Open gabrielegan opened 2 years ago

gabrielegan commented 2 years ago

A gap in a manuscript -- that is, physical damage causing some paper to be missing -- may create a situation that an editor wants to discuss in a textual note auto-created from an element. The lost words in the manuscript may or may not have included a speech prefix, so it should be allowed that the element for a speech prefix that the editor thinks was there (but is now lost) may appear within a or a element, like this:

<sp who="#SURESBY">
  <app type="textual">
    <lem wit="#SHIRLEY">
      <speaker>[Sure.]</speaker>
    </lem>
    <rdg wit="#MS"><hi rend="italic">writing
          presumed lost to damage</hi></rdg>
  </app>
  <l>as familiare as thou wilt my knaue</l>
  <l>tis this I long to knowe.</l>
</sp>

But the above is not valid by the current TEI rules. I propose that the above kind of construction should be valid, since a lemma or a reading may indeed contain a speech prefix.

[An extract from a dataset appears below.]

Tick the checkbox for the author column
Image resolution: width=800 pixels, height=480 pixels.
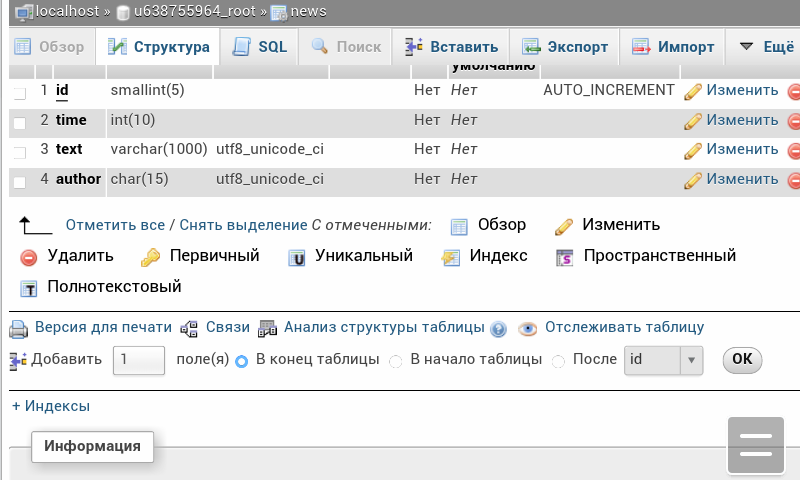pyautogui.click(x=20, y=181)
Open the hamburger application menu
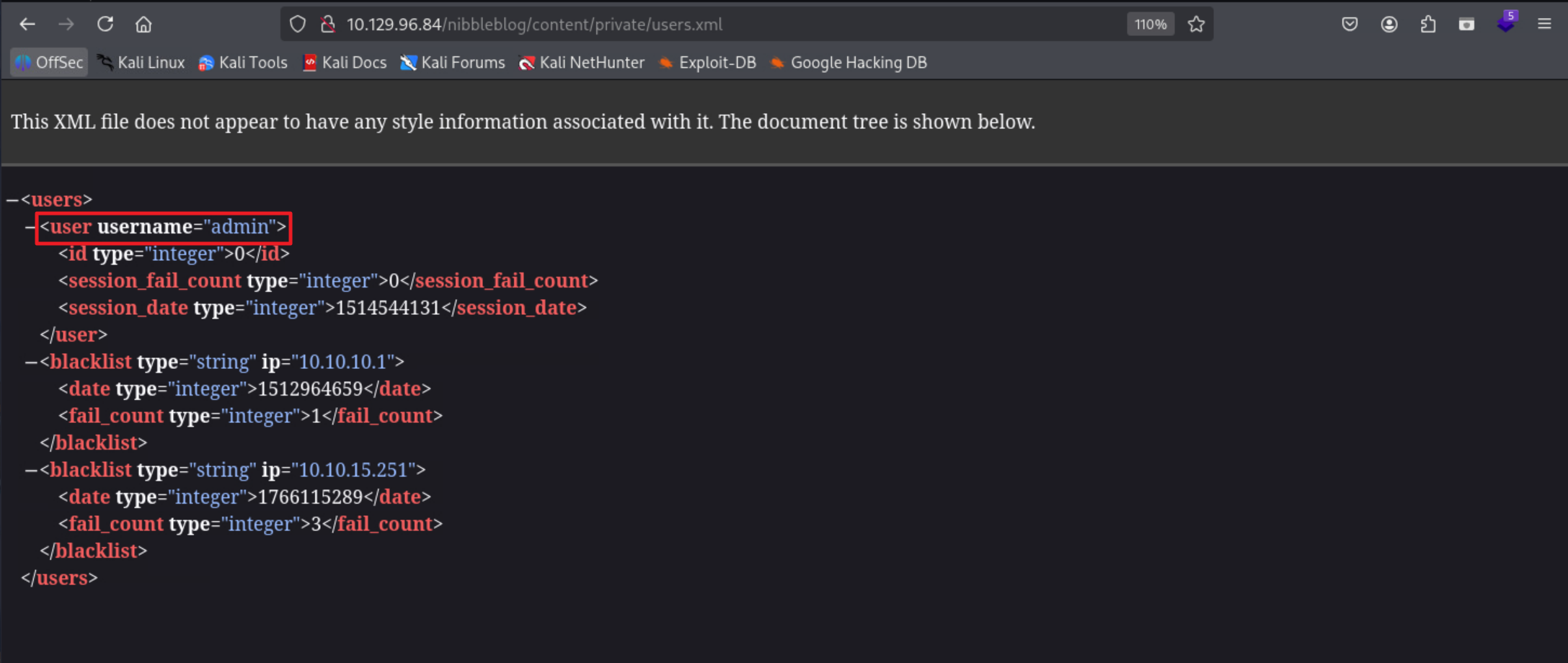Viewport: 1568px width, 663px height. [x=1544, y=25]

raffazizzi commented 1 year ago

The problem is that it's not really possible with our current tools to limit the content model of <lem> and <rdg> when their ancestor is <sp> so if we allowed <speaker> in <lem> and <rdg>, it would make it available in other contexts where it doesn't belong.

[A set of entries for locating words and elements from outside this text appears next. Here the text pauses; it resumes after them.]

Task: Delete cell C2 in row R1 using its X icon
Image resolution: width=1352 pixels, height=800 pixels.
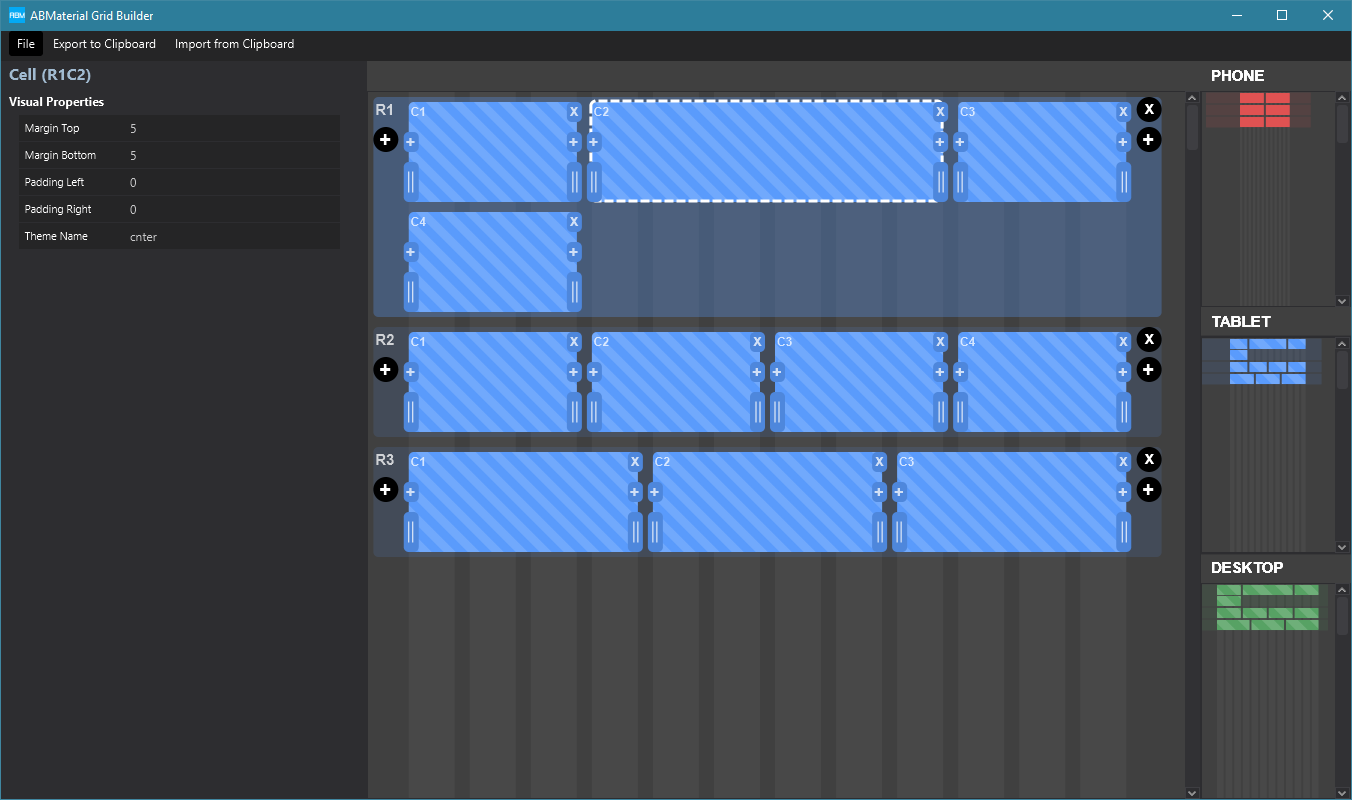Action: coord(939,112)
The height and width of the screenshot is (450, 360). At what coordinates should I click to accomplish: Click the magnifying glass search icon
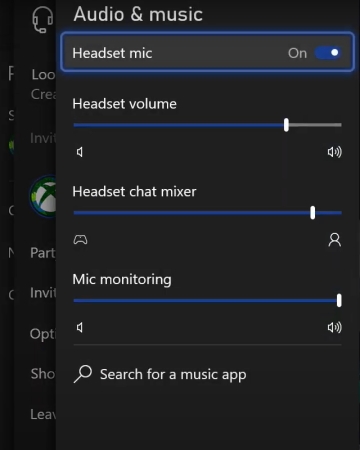tap(83, 374)
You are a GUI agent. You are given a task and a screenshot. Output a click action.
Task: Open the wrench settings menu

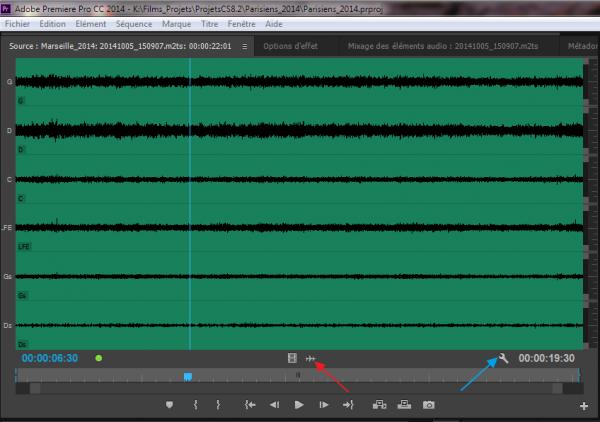coord(504,357)
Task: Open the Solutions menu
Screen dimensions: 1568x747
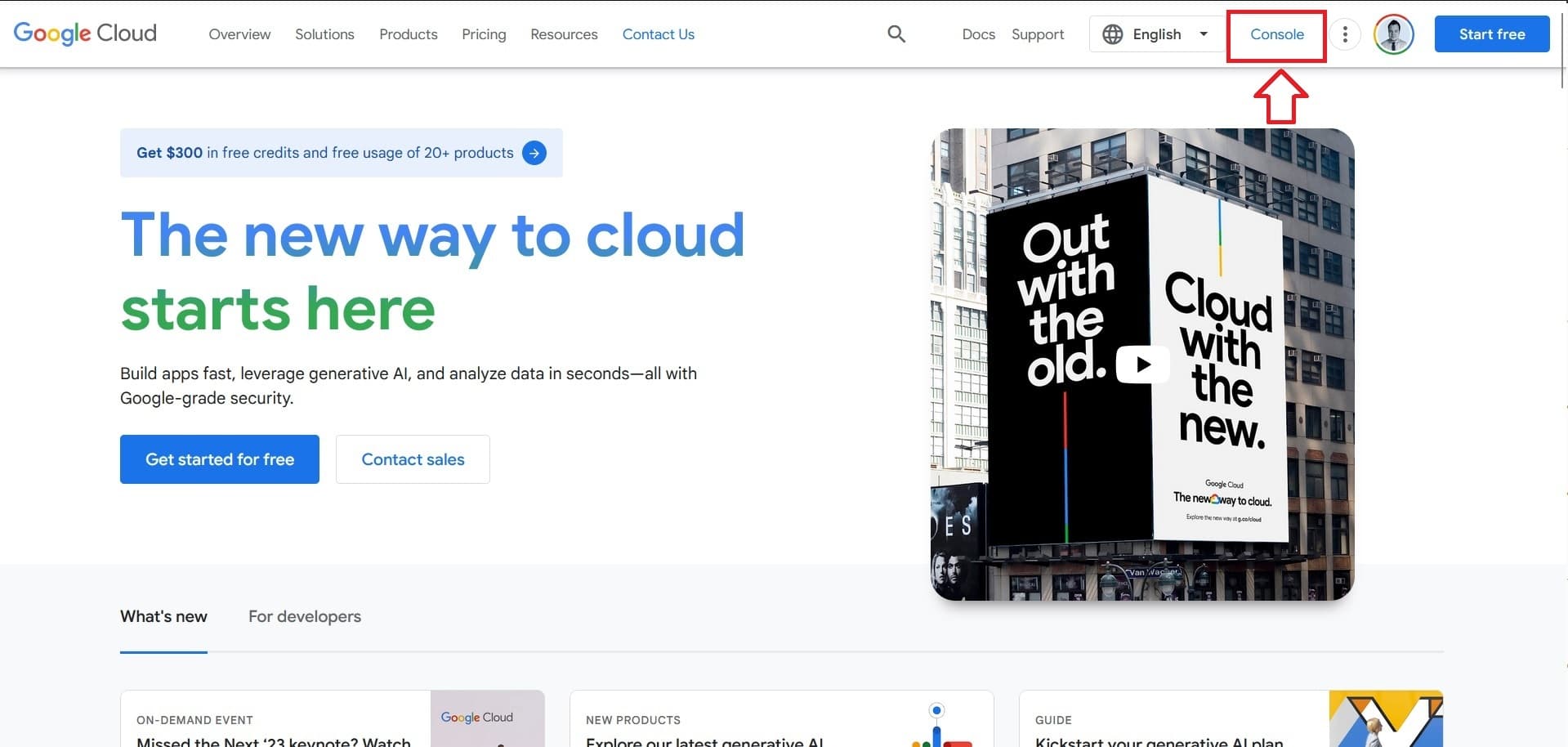Action: point(324,34)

Would the approach below work for you? It encodes there's a speaker, actual or presumed, and encodes the content as separate readings:

<sp who="#SURESBY">
   <speaker>
      <app type="textual">
         <lem wit="#SHIRLEY">[Sure.]</lem>
         <rdg wit="#MS"><gap reason="lost"/></rdg>
      </app>
   </speaker>

   <l>as familiare as thou wilt my knaue</l>
   <l>tis this I long to knowe.</l>
</sp>

Also note that I replaced your editorial text in <hi> with a more semantic <gap>, but that's just a suggestion.

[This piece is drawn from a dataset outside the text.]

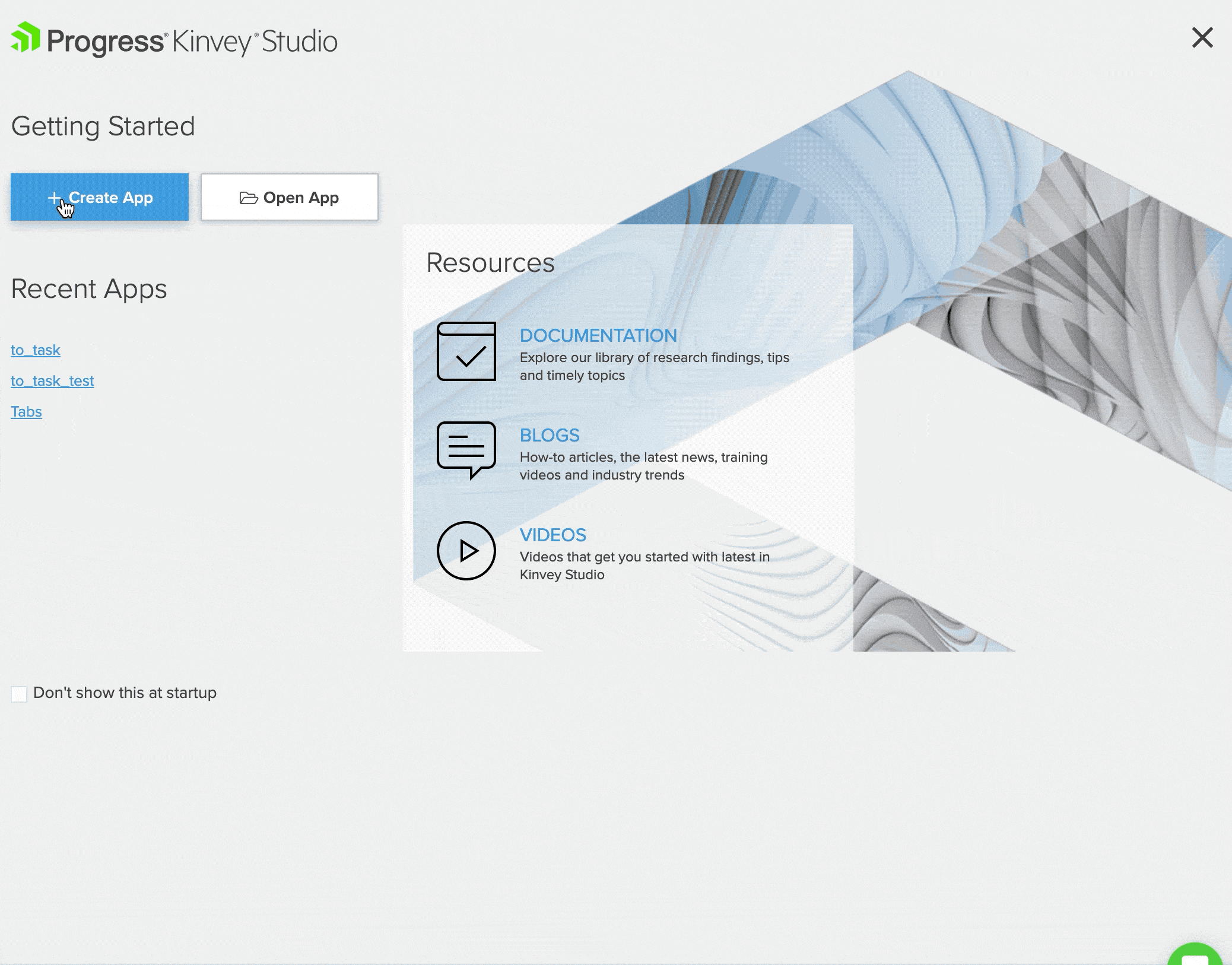The image size is (1232, 965).
Task: Follow the VIDEOS resource link
Action: tap(553, 535)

hcayless commented 1 year ago

I'm not persuaded by the argument that <app> is a backdoor to doing inappropriate things. But I think Raff has a point in this case. For completeness, I'd also replace the brackets with markup:

<sp who="#SURESBY">
   <speaker>
      <app type="textual">
         <lem wit="#SHIRLEY"><supplied reason="lost">Sure.</supplied></lem>
         <rdg wit="#MS"><gap reason="illegible"/></rdg>
      </app>
   </speaker>

   <l>as familiare as thou wilt my knaue</l>
   <l>tis this I long to knowe.</l>
</sp>

If you really want the note, it can be supplied in a <witDetail> or <note>.

gabrielegan commented 1 year ago

@raffazizzi Yep, what you suggest is what we settled on doing, but it's an encoding that asserts more than we want to assert. That is, we don't know that there was a speech prefix at this point in the manuscript, since a bit of paper (which may or may not have contained a speech prefix) has broken off from the manuscipt and been lost. We'd prefer the <speaker> element to be inside the <lem> element so that the very claim that there was a speech prefix here is part of the editorial hypothesis of the editorial authority we cite as SHIRLEY.

Also, surely the <speaker> element does not assert that there is a speaker (the <sp> element and its @who attribute does that), as you say, but rather asserts that there is a speech prefix for that speaker. There's definitely a speaker but we don't know for sure who the speaker is.

Or have I misunderstood what <sp> and <speaker> assert?